### EXTRACTED MATERIAL
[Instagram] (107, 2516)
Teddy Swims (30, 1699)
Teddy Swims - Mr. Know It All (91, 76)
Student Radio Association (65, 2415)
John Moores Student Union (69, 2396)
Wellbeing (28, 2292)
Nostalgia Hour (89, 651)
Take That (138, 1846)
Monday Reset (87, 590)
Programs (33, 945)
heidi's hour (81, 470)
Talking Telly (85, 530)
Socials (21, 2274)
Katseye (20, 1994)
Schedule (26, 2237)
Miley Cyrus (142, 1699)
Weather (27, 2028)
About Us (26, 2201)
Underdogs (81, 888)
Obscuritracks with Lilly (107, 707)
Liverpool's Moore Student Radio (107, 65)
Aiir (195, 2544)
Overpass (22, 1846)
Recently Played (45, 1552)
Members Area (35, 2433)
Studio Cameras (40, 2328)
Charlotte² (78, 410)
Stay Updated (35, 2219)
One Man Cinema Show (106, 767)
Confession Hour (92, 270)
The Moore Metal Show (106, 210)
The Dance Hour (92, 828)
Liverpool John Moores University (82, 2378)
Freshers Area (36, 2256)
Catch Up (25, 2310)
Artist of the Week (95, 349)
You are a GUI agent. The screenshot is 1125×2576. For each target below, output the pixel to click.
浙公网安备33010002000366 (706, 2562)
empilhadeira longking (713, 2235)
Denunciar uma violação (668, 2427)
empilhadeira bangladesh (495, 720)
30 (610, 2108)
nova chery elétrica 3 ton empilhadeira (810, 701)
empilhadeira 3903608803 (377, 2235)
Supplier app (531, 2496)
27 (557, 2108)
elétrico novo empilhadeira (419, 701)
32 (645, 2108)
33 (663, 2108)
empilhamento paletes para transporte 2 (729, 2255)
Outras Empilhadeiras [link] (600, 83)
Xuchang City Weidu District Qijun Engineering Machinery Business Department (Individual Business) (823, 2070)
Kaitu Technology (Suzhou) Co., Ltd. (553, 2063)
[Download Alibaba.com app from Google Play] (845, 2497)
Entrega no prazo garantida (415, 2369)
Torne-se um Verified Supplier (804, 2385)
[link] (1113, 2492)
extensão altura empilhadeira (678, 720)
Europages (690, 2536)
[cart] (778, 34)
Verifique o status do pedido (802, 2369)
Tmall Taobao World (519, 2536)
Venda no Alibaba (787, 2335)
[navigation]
######
§ TASK DIRECTIONS
All lines from the one that has "Supplier app (531, 2496)" through the end of the material above should be returned exactly; omit the rest.

§ RESPONSE TO THE TASK
Supplier app (531, 2496)
27 (557, 2108)
elétrico novo empilhadeira (419, 701)
32 (645, 2108)
33 (663, 2108)
empilhamento paletes para transporte 2 (729, 2255)
Outras Empilhadeiras [link] (600, 83)
Xuchang City Weidu District Qijun Engineering Machinery Business Department (Individual Business) (823, 2070)
Kaitu Technology (Suzhou) Co., Ltd. (553, 2063)
[Download Alibaba.com app from Google Play] (845, 2497)
Entrega no prazo garantida (415, 2369)
Torne-se um Verified Supplier (804, 2385)
[link] (1113, 2492)
extensão altura empilhadeira (678, 720)
Europages (690, 2536)
[cart] (778, 34)
Verifique o status do pedido (802, 2369)
Tmall Taobao World (519, 2536)
Venda no Alibaba (787, 2335)
[navigation]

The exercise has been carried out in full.